In goal for the Clarets will be Nik "The Greek" Michopoulos, a recruit from PAOK Salonika. He took over as first choice from Paul Crichton, formerly of Grimsby and West Brom.
Burnley are currently playing a wing-back system; the highly-experienced first choice back-three comprising Ian Cox, Steve Davis and Mitchell Thomas, all of whom have scored at the Vic in recent years. Cox was an invariably impressive figure for Bournemouth during our Division 2 days, and moved to Turf Moor at the end of last season. Captain Davis, of course, once held the same position at Kenilworth Road and has found the net several times this season. 36-year-old Thomas, who would be going some to concoct a more unpleasant CV than Luton, Spurs and the Clarets, has won over the initially sceptical Burnley support.
Cover in the central positions is provided by man-marker Chris Brass, whose career nose-dived under Waddle's tutelage, and youngsters Matt Heywood and Chris Scott, the latter of whom is the fourth member of his family to turn pro at Turf Moor.
First choice wing backs are the prodigiously talented Glen Little - who enjoys the surely unique claim to fame of having been the subject of a £1m bid from Port Vale in the past - and left-sided Lee Briscoe, a summer recruit from Sheffield Wednesday. Cover is provided by Paul Weller, recovering from a season troubled by injury and former Bury man Dean West.
In midfield, the softening is performed by Kevin Ball and Lenny Johnrose. Ball, a 36-year-old formerly with Sunderland and Fulham, picked up a neck-injury at the weekend but was expected to make it for the Tuesday night clash with Norwich. Johnrose, another Ternent stooge, also picked up knee and ankle injuries at the weekend and is more doubtful. The much-travelled Mickey Mellon is a more attacking option. The left-sided Paul Smith and another former Bury veteran Gordon Armstrong provide cover.

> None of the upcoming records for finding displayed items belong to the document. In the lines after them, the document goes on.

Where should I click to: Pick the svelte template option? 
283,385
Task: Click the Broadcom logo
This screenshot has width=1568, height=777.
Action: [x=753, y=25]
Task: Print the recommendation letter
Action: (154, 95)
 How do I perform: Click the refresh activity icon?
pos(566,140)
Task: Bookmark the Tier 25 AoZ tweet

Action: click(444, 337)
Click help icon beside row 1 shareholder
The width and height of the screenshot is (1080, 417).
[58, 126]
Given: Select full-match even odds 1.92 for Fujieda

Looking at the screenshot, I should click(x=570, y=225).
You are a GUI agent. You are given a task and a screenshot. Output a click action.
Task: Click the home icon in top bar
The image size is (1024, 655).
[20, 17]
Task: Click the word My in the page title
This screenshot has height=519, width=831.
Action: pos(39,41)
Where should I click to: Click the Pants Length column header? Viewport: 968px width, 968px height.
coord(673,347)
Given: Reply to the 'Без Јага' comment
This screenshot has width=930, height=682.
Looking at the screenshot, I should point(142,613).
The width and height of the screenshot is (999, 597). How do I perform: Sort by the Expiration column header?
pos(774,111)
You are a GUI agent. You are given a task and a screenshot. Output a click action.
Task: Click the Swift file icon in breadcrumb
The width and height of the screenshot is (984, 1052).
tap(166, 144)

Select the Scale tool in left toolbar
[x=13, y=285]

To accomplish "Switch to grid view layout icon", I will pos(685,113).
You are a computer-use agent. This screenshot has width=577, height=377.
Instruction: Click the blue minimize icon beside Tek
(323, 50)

Up front the recruitment of Ian Moore from Stockport, already a scorer against the Hornets this season, will add options and release Graham Branch to return to the flank. Branch earned notoriety amongst Hornet fans with a laughable but point-saving dive over Alec Chamberlain at Edgeley Park two years ago. The big question surrounding Moore's arrival is whether he will be able to form an effective strike force with leading scorer Andy Payton, given the pair's combined lack of inches and Burnley's uncomplicated approach.
Bigger options up front include 37-year-old Ronnie Jepson, another ex-Bury man, and Andy Cooke, nemesis of the Hornets on our last two trips to Turf Moor but out of favour and target of the Burnley boo-boys. John Mullin provides further cover, as does loan signing Paul Robinson. An insider at Selhurst suggests that his short stay down south was prompted by a "big-time Charlie attitude". It's difficult to see him fitting in following Moore's arrival. Phil Gray, meanwhile, has joined Oxford to the relief of all concerned. Except Oxford, possibly.
Burnley always beat us, it's sort of traditional. They also play precisely the sort of football that has regularly upset our rhythm this season and are just the side to put the boot in now we're sort of down. In fact, what with the claret room and everything, you could almost say that circumstances and superstition are conspiring against us.
Except that I've mentioned them now.